Many community leaders agree. Kate Roberts, president & CEO of The Monterey Bay Economic Partnership (MBEP), adds that “Congress should incentivize the buildout and deployment of microgrids which can provide backup power, islanded from the grid, during emergencies; thus, increasing community resilience. Microgrids would allow utilities to target blackouts much more precisely and would reduce the economic impact of blackouts and help the grid function more smoothly even when there are no emergencies.” 

“Congressman Panetta understands that we have to deal with both the causes and consequences of climate change,” says Paul Wilkins, vice president for federal policy, Bloom Energy. Bloom Energy has deployed 100+ microgrids that power essential services during outages, including wildfires in California and extreme-weather-induced blackouts in New York. “Congressman Panetta’s bill…will give communities and businesses a powerful new tool….”
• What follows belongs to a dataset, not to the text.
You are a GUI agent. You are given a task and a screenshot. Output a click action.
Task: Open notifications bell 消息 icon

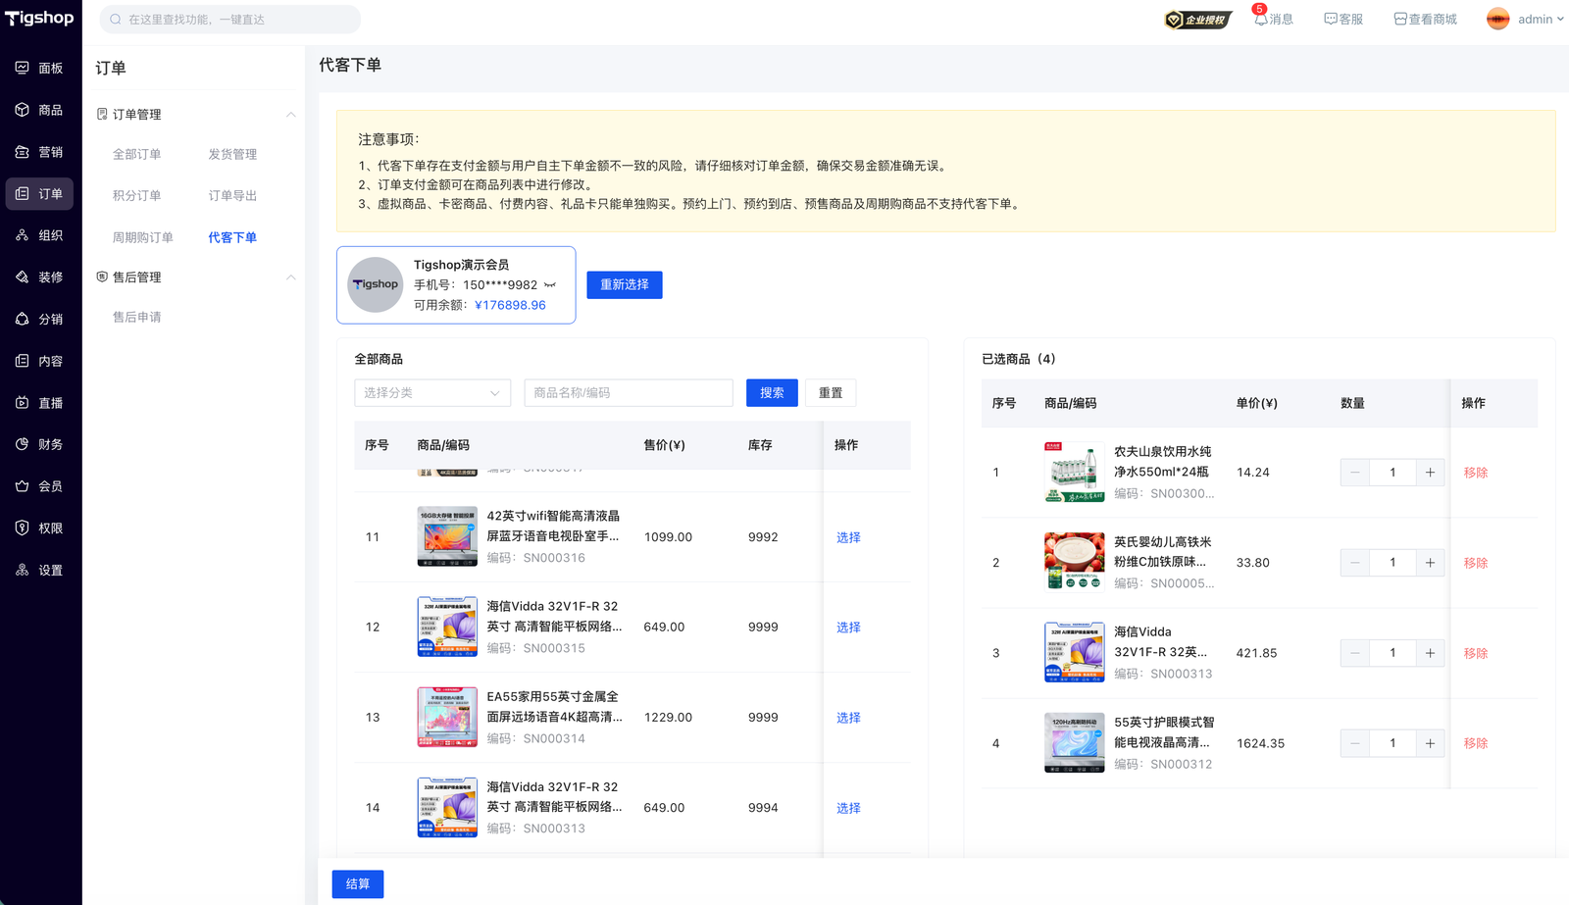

“This MICROGRID Act is exactly the kind of legislation that Congress should be passing now to create energy jobs and protect critical infrastructure,” agrees Annette Clayton, CEO and President, Schneider Electric North America.“Increasing resilience across the nation is a vital step towards reducing the impact of climate-damaging disasters…and protecting the safety of our communities. Renewable energies connected by microgrids can transform legacy infrastructure into a resilient power grid that offers reliable access and backup power for our most vulnerable, frontline communities.” Clayton adds that Schneider Electric North America encourages Congress to the MICROGRID act.

Explains NRECA CEO Jim Matheson: “This legislation is an important part of the effort to make our electric grid more robust and reliable.” MGN will follow this story as it evolves.